Hundreds attend Holocaust survivor's presentation

Magda Brown speaks to the audience.
Magda Brown
Image Credit: Valerie Wojciechowski
Magda Brown's presentation
Magda Brown's presentation
Image Credit: Valerie Wojciechowski
Magda Brown gives a presentation.
Magda Brown
Image Credit: Valerie Wojciechowski

Holocaust survivor Madga Brown asked the audience during her presentation March 15 to leave with three ideals: protect your freedom, think before you hate, and stand up against deniers.

Brown, 89, spoke about her survival to a crowd of more than 600 people in the Kirkhof Center during a Women's History Month event. She is a great aunt of Samantha Murray, Grand Valley student and president of Grand Valley's Hillel chapter.

In 1944, Brown and her family were taken from their home in Hungary to the Auschwitz-Birkenau concentration camp in Poland. Yet, for Brown, her journey began before that. 

Her family experienced an immediate change in their lives before they were taken to Poland. She lived in a designated area called the “ghetto” and more than 40 people were forced to live in her house.    

“One day, I was a regular child, enjoying my daily life,” Brown said. “What happens when the pendulum swings and your happy days are severed?”

Then on Brown’s 17th birthday, she and her family were escorted into a crowded train box car. Each car held hundreds of people who traveled for three days with no food, drink, or any idea of where they were going.

“You cannot fathom what thirst is,” Brown said. “Thirst so powerful that you forget your physical pain, you forget your stress, and the only thing you can focus on is a single sip of water.”

Their destination was the Auschwitz-Birkenau concentration camp. When they arrived, men and women were separated. This was the last time Brown saw many members of her family.

“We were not human beings anymore,” Brown said. “Nobody talked to us. Nobody looked at us.”

A year later in March 1945, Brown and her group were sent on a march to Buchenwald. After escaping, Brown and the group hid in a nearby barn, lying in piles of hay for more than a day. Two American Armed Forces soldiers discovered Brown and her group, leading to their liberation. She moved to the U.S. in 1946. 
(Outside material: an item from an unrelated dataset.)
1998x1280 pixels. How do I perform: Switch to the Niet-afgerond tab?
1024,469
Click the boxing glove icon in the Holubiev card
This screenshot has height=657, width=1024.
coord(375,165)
Brown was united with her brother, Miklos Brown, in 1962. For 40 years, Brown worked in a physician's office as a certified medical assistant. She is an active member and past president of the American Association of Medical Assistants, Illinois Society. She is also a member of the Speaker's Bureau of the Illinois Holocaust Museum and Education Center. 

Robin Hutchings, treasurer of Hillel at Grand Valley, said it was an honor to host Brown on campus. Hutchings praised Brown’s audience and said their presence was significant.

The event was organized by Grand Valley's Women's Center and Hillel chapter. Hillel International is a Jewish campus organization.